The locomotives of the Dundalk, Newry and Greenore Railway (DNGR) were six 0-6-0ST (saddle tanks), with inside cylinders. All were built at Crewe Works.

==History==

The DNGR was owned by the London and North Western Railway (LNWR) and the locomotives were based on the LNWR Special Tanks, but built for Irish gauge and with larger driving wheels, 5 ft 2+1/2 in instead of 4 ft 5+1/2 in. The locomotives were all built at the LNWR's Crewe Works, England. The first three were built in 1873, followed by another two in 1876 and a final locomotive in 1898. The sixth locomotive was not new, but was rebuilt from an LNWR DX Goods Class originally from 1867.

The locomotives were painted in LNWR livery. They were numbered in order of building from 1 to 6 and also carried names.

| Number | Name | Works No. | Date built |
|---|---|---|---|
| 1 | Macrory | 1509 | 1873 |
| 2 | Greenore | 1510 | 1873 |
| 3 | Dundalk | 1511 | 1873 |
| 4 | Newry | 1962 | 1876 |
| 5 | Carlingford | 1963 | 1876 |
| 6 | Holyhead | 3877 | 1898 |

In 1933 the Great Northern Railway (Ireland) (GNR) took over operation of the DNGR and began using its own locomotives for passenger trains, with the line's original locomotives remaining in use for goods services.

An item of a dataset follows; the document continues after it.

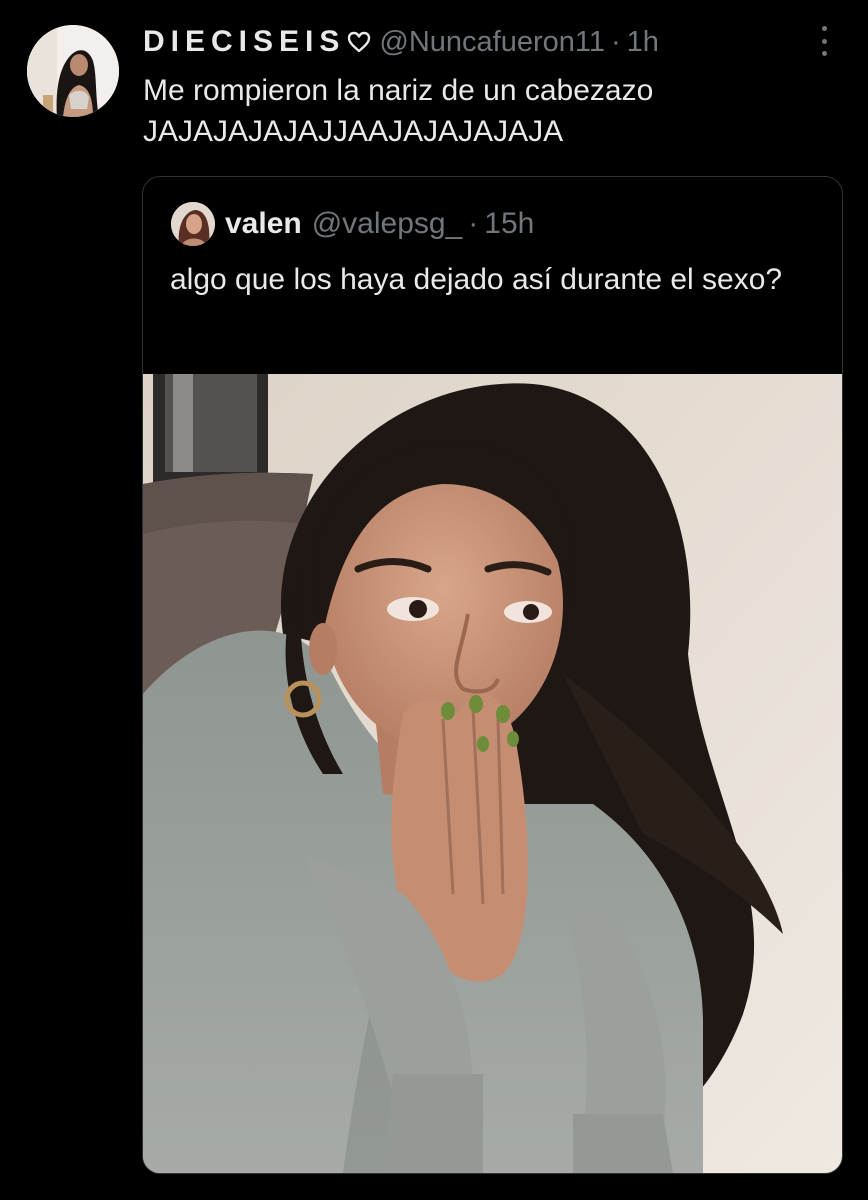  I want to click on quoted-timestamp: 15h, so click(509, 224).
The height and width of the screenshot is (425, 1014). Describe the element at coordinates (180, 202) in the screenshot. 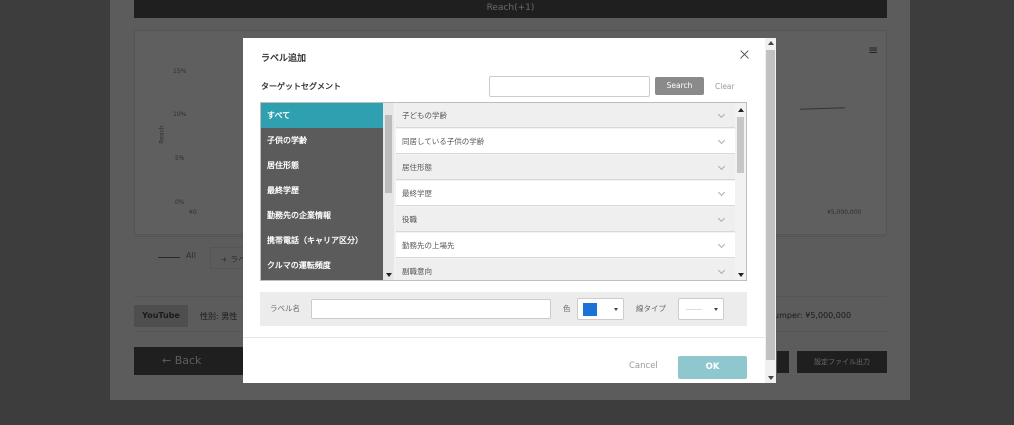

During World War II three of the remaining five locomotives (Nos. 1, 4 and 6) were loaned to the Northern Counties Committee and used for shunting duties around York Road, Belfast and in Coleraine, but all were returned by 1946 due to not being satisfactory to NCC's needs.

== Withdrawal ==

Locomotive No. 5 Carlingford was scrapped in 1929. Nos. 2 and 6 were out of use by 1948 and scrapped with Nos. 3 and 6 at Sutton, Dublin in 1952 after the DNGR closed. Consideration was given to the preservation of locomotive No. 1 Macrory but, in the end, no locomotives were preserved.